What are Graph Databases useful for?

By David Mizell | June 01, 2016

Relational Databases are great. But…
Relational databases are great. After 40-some years of development and refinement, they are reliable, powerful and capable. They can hold huge amounts of data. Some of them can be updated thousands of times per second. If you want to query a relational database about sales, sales per product or sales per product per region, you’re in good shape. Any time you’re looking for information about some item, or sums or averages of many items of the same type of information, you’ll get the answer back quickly.

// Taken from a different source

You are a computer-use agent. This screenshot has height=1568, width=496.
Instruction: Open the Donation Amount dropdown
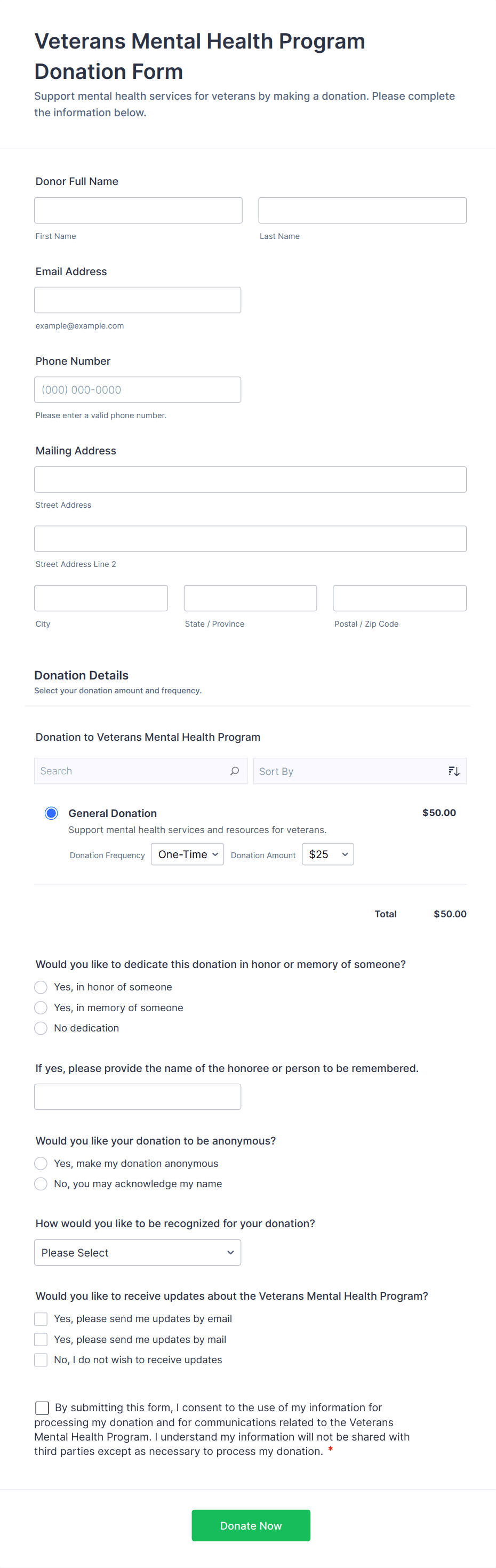pyautogui.click(x=327, y=854)
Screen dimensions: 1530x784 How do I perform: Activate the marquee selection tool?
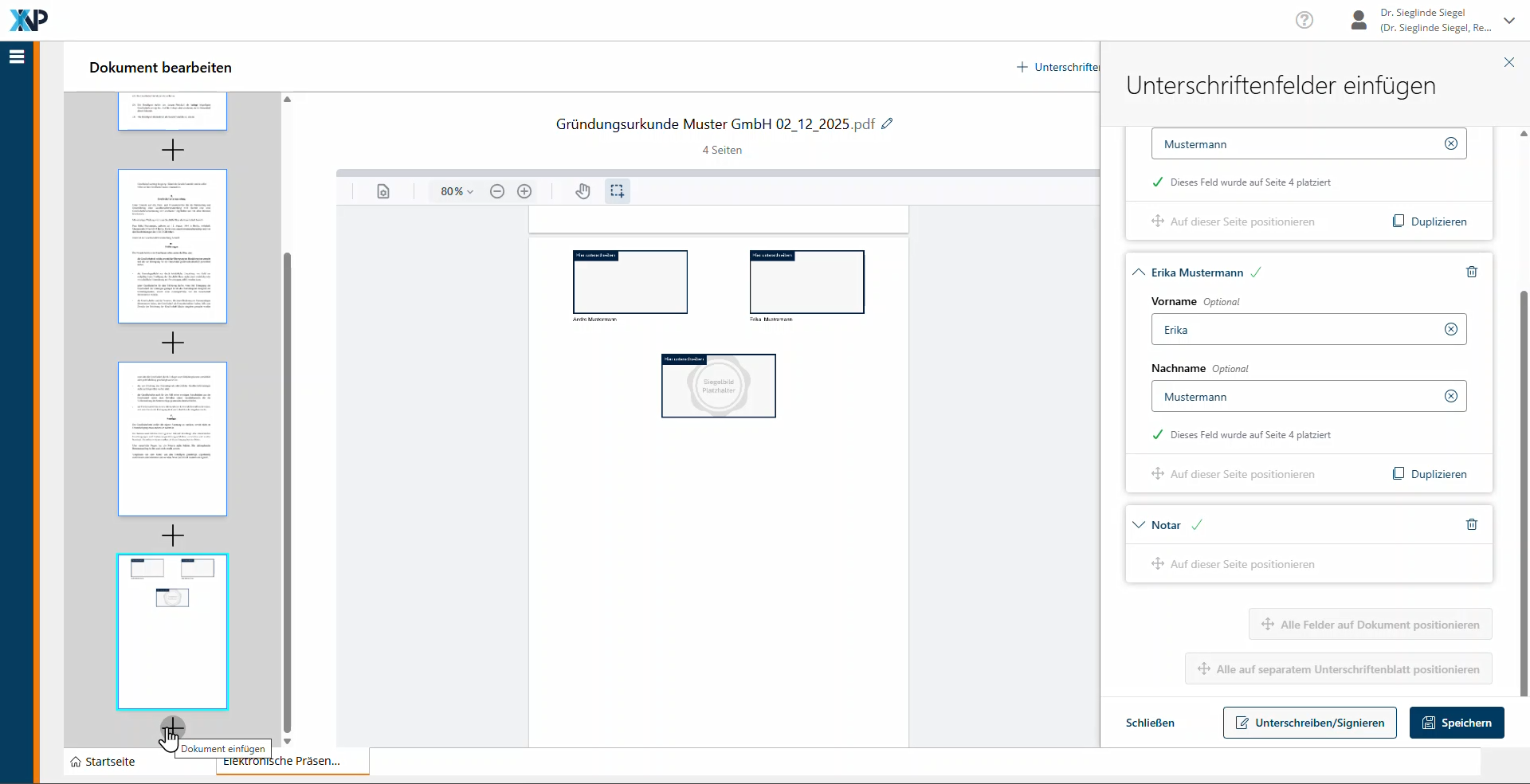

What are relational databases not good at? They fall down when you’re looking for relationships between data items, patterns of relationships or interactions between multiple data items. Let’s contrast two queries: first, suppose you wrote a query that amounted to:

show all the employees who work in our Houston store

A relational database would scan through the employees table, looking for matches to “Houston” in the “location” field in the table. You’d get the answer back in milliseconds. Now, instead, suppose you asked:

show all of the employees whose management chain includes the person who taught their new-hire-orientation class

The employee’s date-of-hire might be a field in the same employees table, but the new-hire-orientation class rosters are probably in another table. So the query has to take every employee and search against the class rosters to find which new-hire-orientation class they attended. Let’s assume that this points us to the instructor of that class. Now we have to do a really elaborate search. Is that orientation instructor the employee’s supervisor? No? Well, is the orientation instructor that person’s supervisor? And on and on we crawl up the employee’s management chain. Either of two things will happen: The relational database would take minutes, even hours, to get all the answers – or the database system will run out of resources and fail to return any answers. Graph databases, on the other hand, can return answers to this second query in milliseconds. Because they are built to search through graphs, they can traverse up through a management chain many times faster than a relational database could – if it succeeded at all.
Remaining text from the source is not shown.